«Abbonarsi a Metrebus? Difficile per i disabili»

«Dal prossimo mese di ottobre i disoccupati e gli invalidi romani non potranno più acquistare le tessere mensili di Metrebus (l’abbonamento integrato che permette di viaggiare su bus, metro, Fs, Cotral, ferrovie regionali) presso le tabaccherie, i giornali, i bar e tutti i cosiddetti “distributori esterni”. Il gruppo dirigenziale dell’Atac, generato dall’amministrazione Veltroni, ha, infatti, deciso di rendere la vita ancora più difficile a tante persone che vivono già una situazione di disagio. Gli abbonamenti per i disoccupati saranno disponibili solamente in sette fermate metro (5 della A e 2 della B). Mentre gli invalidi dovranno recarsi obbligatoriamente alla biglietteria di via Gaeta, aperta dal lunedì al venerdì poche ore al giorno. E ovviamente mettersi in fila. Un’assurdità». In una nota, Fabio Desideri, consigliere regionale e vicepresidente della Federazione dei Cristiano popolari, attacca la decisione dell’Atac.

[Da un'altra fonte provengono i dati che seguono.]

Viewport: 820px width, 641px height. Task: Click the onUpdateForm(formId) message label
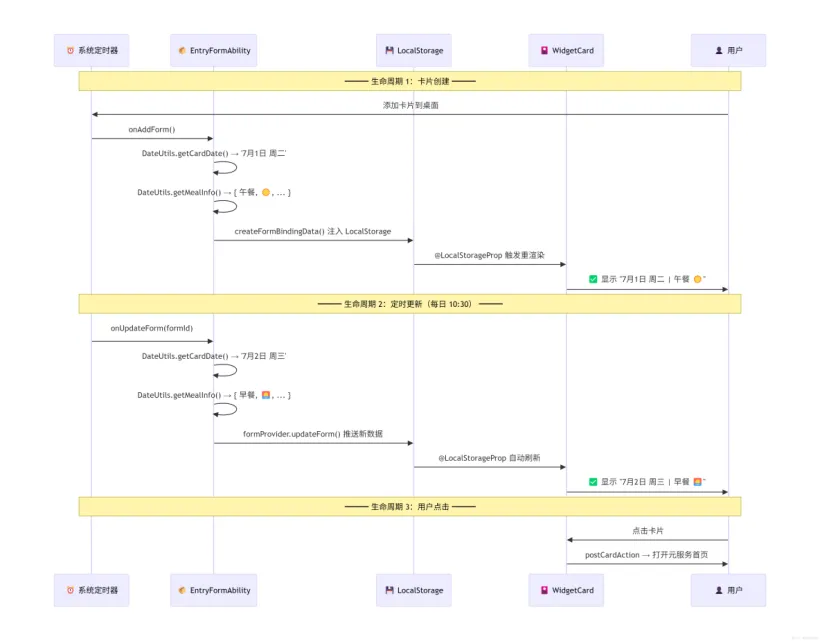pyautogui.click(x=152, y=328)
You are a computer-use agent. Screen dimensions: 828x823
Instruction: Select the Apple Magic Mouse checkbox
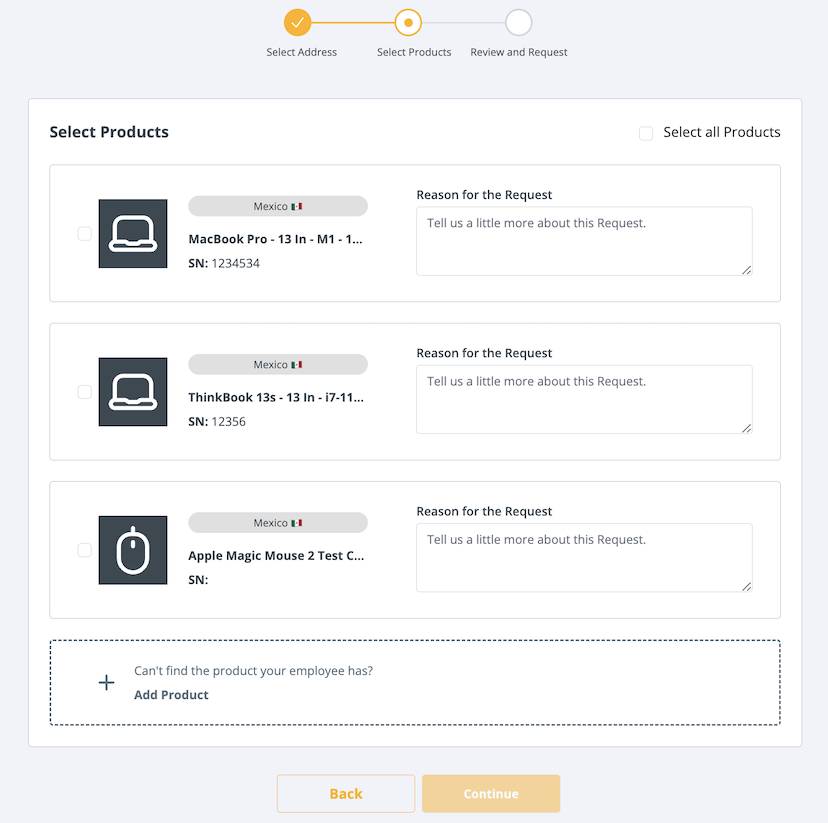(85, 550)
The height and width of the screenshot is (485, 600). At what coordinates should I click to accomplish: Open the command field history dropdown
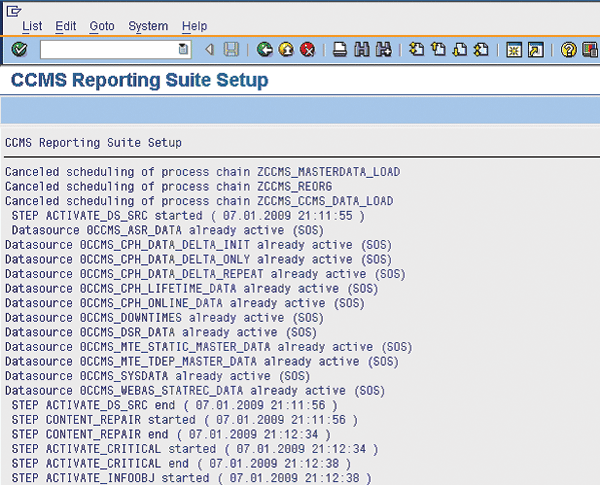[183, 49]
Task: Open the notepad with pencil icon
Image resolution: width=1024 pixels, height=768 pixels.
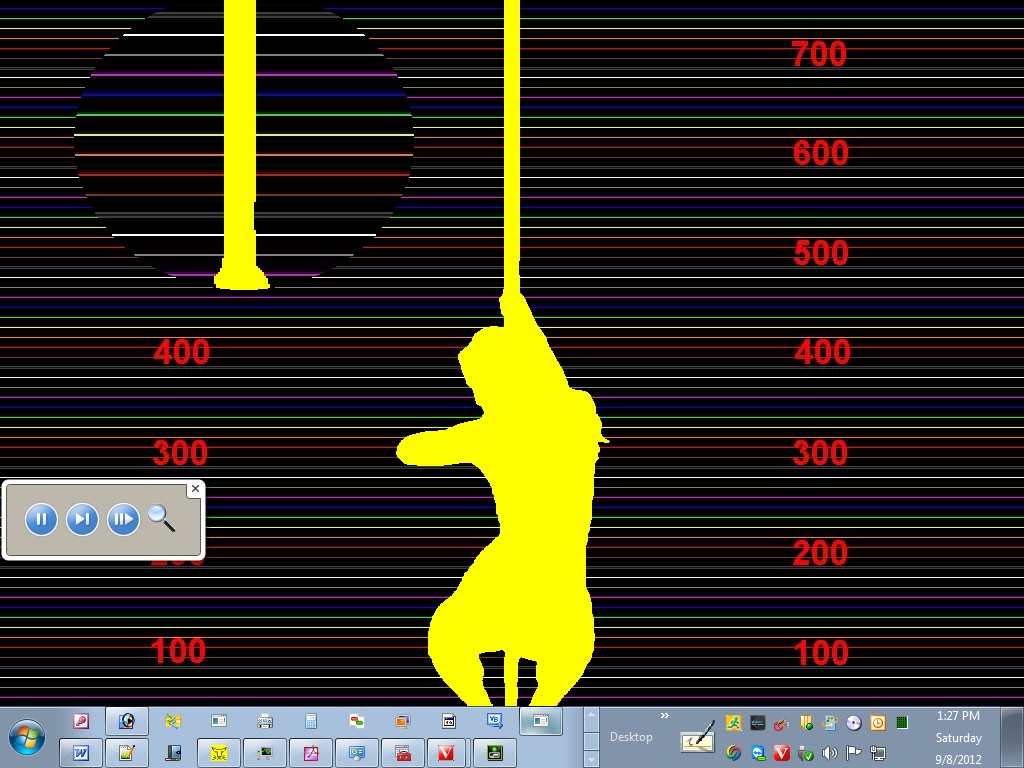Action: (127, 752)
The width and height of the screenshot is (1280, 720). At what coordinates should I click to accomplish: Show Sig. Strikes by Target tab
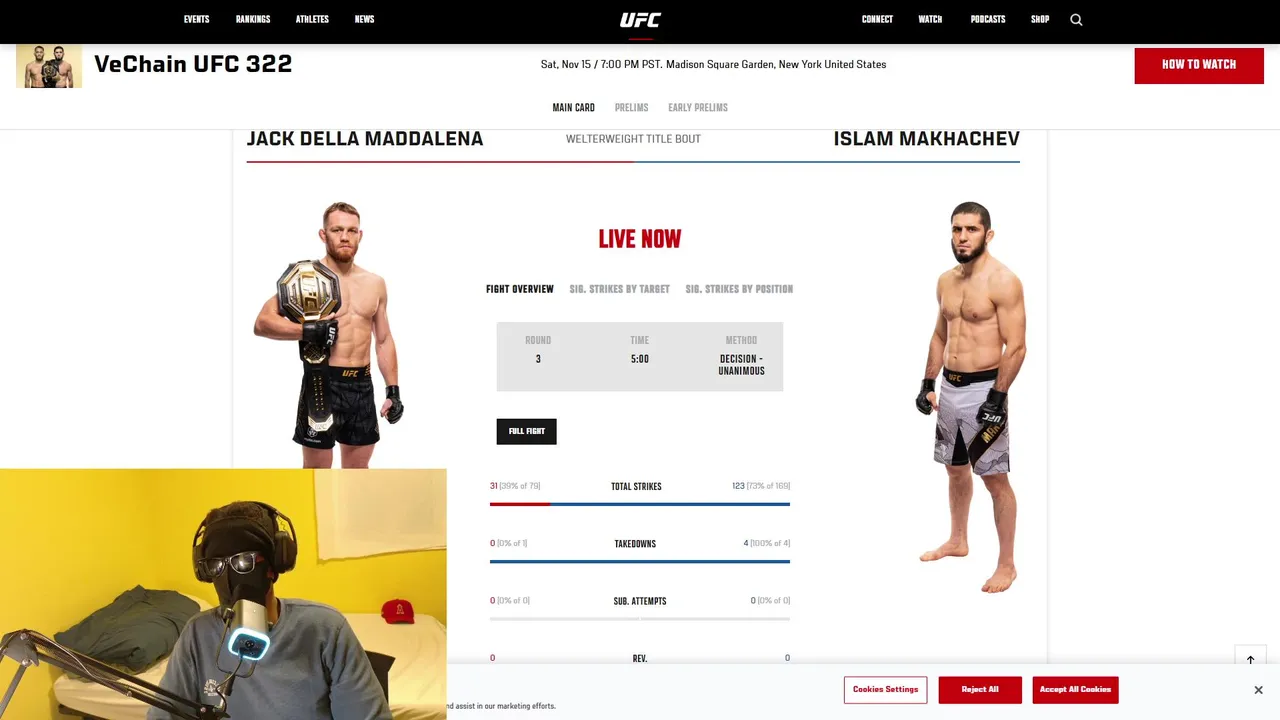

«È l’ennesimo provvedimento restrittivo a scapito degli utenti. E la bislacca prosecuzione - spiega Fabio Desideri - di un’altra iniziativa intrapresa nel mese di agosto: l’abolizione dei rimborsi per tutti gli abbonati Metrebus di Roma e del Lazio. Se l’intento del gruppo dirigenziale Atac, generato dall’amministrazione Veltroni e ancora ben saldo sulle poltrone, è quello di allontanare i romani dal mezzo pubblico, allora la strada intrapresa è quella giusta. Noi, al contrario, crediamo che l’utente del bus debba godere di vantaggi e facilitazioni. Deve, insomma, essere tutelato». «Attenzione. Non vorremmo che si trattasse del primo passo per l’esautorazione definitiva di tabaccai e distributori esterni in genere (gli unici in grado di garantire la capillarità del servizio) dalla vendita complessiva di biglietti e abbonamenti. Che, forse, la “dirigenza veltroniana” vuole delegare a un altro soggetto», conclude Desideri.